◆ AUFGABE 1
Seit welchem Datum steckt laut dem Forumsverlauf über die Canyon-Bikes das Nerve von thor2211 im DHL-Lager fest?
◆ AUFGABE 2
Setze den Forumsverlauf über die Canyon-Bikes mit dem Beitrag von Hips fort.

◆ TEXTAUSZUG
☆ ☆ ☆

Ich glaub wenn der Hersteller dir keine Antwort geben kann, dann auch hier keiner... 


Gesendet von meinem Note 3,  da ich wohl gerade die Trails rocke!


----------



## thor2211 (30. April 2014)

Aber Achtung. Wenn das bike per dhl geschickt wird, heisst das noch lange nicht, dass ihr das bike auch bekommt.
Mein Nerve hängt seit 19.4. im dhl Lager fest.und wird nicht zugestellt. meine erfahrung nach vielen telefonaten mit den "Servicenummern": dhl und canyon interessiert das nicht die Bohne. keinerlei Aussagen wieso weshalb warum oder wies jetzt weitergeht.Mir ist es mitlerweile auch wurscht. Nur gut dass ich noch nichts bezahlt habe, hatte schon von Anfang an ein ungutes Gefühl.


----------



## lenlen (30. April 2014)

Oh wow, dachte dhl fällt ein so großes paket mal auf. Das macht mir ja hoffnung...


----------



## Teddyyy (30. April 2014)

Wegen der großen Nachfrage hier mal die Bilder eines 8.9 in XL.
Auf den Bildern steht es gerade mal 2 min auf eigenen Beinen und wurde noch nichts eingestellt 
Ich stelle morgen ein paar bessere Detailbilder rein. Promise

Schade finde ich nur, dass die Leitungslängen teilweise brutal lang sind.
Mfg


----------



## rnReaper (30. April 2014)

woah.. sieht brutal geil aus  .. finde es sehr geil, das die großen reifen nicht mehr so enorm wirken, sondern sich besser ins gesamtbild einfügen.
die sattelstütze hast du noch nicht auf deine sl eingestellt? oder muss die noch raus?


----------



## Teddyyy (30. April 2014)

Wusste das so ein Kommentar kommt
Hatte se erstmal nur bis zum Minimum-Strich reingesteckt und leicht angezogen damit se nicht mehr verrutscht


----------



## MTB-News.de




----------



## Hips (30. April 2014)

☆ ☆ ☆

◆ DATENTEIL
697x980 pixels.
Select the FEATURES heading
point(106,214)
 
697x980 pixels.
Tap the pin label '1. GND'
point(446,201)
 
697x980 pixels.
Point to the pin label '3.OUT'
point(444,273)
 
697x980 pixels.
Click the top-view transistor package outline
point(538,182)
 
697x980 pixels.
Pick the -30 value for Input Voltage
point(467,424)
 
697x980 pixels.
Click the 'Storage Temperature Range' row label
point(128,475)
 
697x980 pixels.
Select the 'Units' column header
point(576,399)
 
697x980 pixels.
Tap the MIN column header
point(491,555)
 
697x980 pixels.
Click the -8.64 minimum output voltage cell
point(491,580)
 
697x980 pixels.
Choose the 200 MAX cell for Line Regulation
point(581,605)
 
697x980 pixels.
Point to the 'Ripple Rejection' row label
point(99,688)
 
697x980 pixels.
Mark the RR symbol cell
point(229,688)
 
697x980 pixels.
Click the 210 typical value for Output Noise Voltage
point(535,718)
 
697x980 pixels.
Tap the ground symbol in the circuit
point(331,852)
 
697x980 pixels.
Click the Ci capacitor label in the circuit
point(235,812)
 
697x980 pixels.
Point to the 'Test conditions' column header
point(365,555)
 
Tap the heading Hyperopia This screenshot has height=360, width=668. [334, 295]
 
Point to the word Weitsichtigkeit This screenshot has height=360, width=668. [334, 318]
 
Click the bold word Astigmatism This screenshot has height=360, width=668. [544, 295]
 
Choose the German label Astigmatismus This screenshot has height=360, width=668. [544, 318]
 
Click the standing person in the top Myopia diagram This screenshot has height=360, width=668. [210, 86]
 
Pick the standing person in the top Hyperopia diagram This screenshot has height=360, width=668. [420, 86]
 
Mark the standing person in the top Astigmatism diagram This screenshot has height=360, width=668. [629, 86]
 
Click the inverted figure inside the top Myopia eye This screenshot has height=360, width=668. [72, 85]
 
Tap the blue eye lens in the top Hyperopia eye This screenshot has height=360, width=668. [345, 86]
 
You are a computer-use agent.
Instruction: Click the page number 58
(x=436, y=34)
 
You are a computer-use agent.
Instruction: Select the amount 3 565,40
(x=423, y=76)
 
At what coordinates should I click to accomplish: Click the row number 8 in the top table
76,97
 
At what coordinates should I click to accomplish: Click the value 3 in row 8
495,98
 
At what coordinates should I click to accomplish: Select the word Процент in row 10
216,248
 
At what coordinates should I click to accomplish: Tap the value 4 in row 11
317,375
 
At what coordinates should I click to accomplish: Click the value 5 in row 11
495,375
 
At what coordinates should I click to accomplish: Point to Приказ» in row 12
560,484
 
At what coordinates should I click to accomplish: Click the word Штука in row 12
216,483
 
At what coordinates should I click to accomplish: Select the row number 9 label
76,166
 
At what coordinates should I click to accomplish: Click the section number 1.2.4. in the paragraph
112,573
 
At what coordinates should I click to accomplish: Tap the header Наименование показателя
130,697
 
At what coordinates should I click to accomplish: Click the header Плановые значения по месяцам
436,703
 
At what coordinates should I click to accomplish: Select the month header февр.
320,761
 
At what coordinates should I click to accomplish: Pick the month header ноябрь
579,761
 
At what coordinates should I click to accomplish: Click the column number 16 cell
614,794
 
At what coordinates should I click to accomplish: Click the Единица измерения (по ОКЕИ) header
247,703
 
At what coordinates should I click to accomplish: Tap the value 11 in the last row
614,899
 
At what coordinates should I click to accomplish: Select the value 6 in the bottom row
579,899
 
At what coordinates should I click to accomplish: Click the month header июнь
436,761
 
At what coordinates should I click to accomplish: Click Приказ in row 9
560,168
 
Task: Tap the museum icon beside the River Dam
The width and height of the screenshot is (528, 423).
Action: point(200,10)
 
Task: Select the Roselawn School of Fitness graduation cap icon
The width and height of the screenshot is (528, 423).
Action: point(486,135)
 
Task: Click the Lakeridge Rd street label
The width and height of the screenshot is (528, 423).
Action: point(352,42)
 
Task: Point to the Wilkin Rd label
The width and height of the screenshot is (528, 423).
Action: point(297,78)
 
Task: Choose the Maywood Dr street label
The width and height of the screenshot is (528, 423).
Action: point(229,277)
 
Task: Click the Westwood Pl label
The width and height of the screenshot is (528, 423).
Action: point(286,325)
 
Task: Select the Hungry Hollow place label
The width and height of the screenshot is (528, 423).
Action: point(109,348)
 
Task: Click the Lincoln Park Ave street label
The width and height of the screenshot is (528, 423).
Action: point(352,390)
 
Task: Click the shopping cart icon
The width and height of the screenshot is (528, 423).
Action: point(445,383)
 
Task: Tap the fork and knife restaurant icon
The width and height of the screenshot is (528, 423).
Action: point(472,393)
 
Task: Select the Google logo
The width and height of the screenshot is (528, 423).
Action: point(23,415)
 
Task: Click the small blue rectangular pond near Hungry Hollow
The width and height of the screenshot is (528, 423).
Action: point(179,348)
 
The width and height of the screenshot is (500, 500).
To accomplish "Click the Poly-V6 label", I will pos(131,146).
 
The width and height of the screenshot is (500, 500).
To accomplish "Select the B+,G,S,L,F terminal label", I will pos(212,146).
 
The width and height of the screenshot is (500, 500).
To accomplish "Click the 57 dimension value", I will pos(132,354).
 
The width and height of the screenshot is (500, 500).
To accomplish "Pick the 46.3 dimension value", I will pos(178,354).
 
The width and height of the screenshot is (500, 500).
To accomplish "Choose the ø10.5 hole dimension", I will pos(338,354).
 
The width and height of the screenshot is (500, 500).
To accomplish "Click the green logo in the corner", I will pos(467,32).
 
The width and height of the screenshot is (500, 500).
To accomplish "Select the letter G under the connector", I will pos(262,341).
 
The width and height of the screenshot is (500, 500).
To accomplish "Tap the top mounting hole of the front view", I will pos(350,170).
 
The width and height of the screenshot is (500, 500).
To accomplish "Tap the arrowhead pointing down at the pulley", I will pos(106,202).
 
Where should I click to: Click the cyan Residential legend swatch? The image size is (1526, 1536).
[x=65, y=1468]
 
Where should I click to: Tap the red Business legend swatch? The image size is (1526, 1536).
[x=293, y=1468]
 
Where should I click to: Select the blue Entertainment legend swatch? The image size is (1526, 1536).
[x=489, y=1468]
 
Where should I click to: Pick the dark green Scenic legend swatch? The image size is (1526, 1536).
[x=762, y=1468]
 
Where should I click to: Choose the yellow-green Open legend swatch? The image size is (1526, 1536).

☆ ☆ ☆

◆ ANTWORT 1
Seit dem 19.4.

◆ ANTWORT 2
@Teddyyy 
Also bei der Länge der Vorderradbremse kann doch eigentlich kein Monteur mit seiner Arbeit zufrieden sein..


----------



## Dennis-Fox (30. April 2014)

Also die Bremsleitung würde ich reklamieren! :-D 
Das ist ja ekelig... 
Das gleiche hatte mein Bruder an seinem Rose mit der Sattelstütze. Wenn die drinnen ist, schleift die scheiß Leitung am Hinterrad. Als wenn ein Praktikant das gebaut hat.. Ich mein, die machen das doch zig mal am Tag oder? 

Gesendet von meinem Note 3,  da ich wohl gerade die Trails rocke!


----------



## Hips (30. April 2014)

thor2211 schrieb:


> Mein Nerve hängt seit 19.4. im dhl Lager fest.und wird nicht zugestellt. meine erfahrung nach vielen telefonaten mit den "Servicenummern": dhl und canyon interessiert das nicht die Bohne.


Nüchtern gesehen muss das Canyon auch nicht mehr interessieren, denn
a) DHL wird wohl kaum auf einen Anruf von Canyon ein bestimmtes Paket schneller ausliefern und
b) wie aus den AGB hervorgeht besteht hier lediglich eine Schickschuld seitens Canyon, was heißt, dass sie eigentlich ihren Teil des Vertrags erfüllt haben!

Abs. 5 Nr. 3:


> Wir schulden nur die rechtzeitige, ordnungsgemäße Ablieferung der Ware an das Transportunternehmen und sind für vom Transportunternehmen verursachte Verzögerungen nicht verantwortlich. Eine im Webshop genannte Versanddauer ist daher unverbindlich.



Und der arme Teufel am anderen Ende der DHL Servicehotline kann da doch auch nichts tun. Bei 33 Paketzentren in Deutschland und tausenden Artikeln, die täglich umgeschlagen werden ist dein Canyon hier lediglich eine Nadel im Heuhaufen.


Aber keine Angst, I feel your pain!
Mein 8.0 befindet sich auch seit Montag auf dem Weg von Neuwied (Startpaketzentrum) nach Saulheim (Zielpaketzentrum).
In der Regel bin ich es eigentlich von DHL gewohnt, dass ein Paket 1-2 Tage nach Versand bei mir vor der Haustür steht - kommt mir auch ungewöhnlich vor.

Ich kann es Canyon aber nicht übel nehmen, denn mein 8.0 Stealth in M käme fast 5 Wochen früher als der ursprünglich zugesagte Liefertermin!


----------



## Teddyyy (30. April 2014)

Ich geb dir in dem Punkt vollkommen recht aber wenn man beinahe ein halbes Jahr gewartet hat und am selbigen Tag ein Zahnarzttermin hat geht eine Probefahrt vor 
Derweil sind auch die netten Jagwire S-Haken verbaut die das Leitungschaos vorerst etwas im Zaum halten
Anpassungen folgen.


----------



## thor2211 (30. April 2014)

Nur so am Rande:
Es geht nicht darum irgendein paket schneller auszuliefern sondern überhaupt auszuliefern. Das paket liegt seit 10 ! Tagen im lager ohne weitere bearbeitung.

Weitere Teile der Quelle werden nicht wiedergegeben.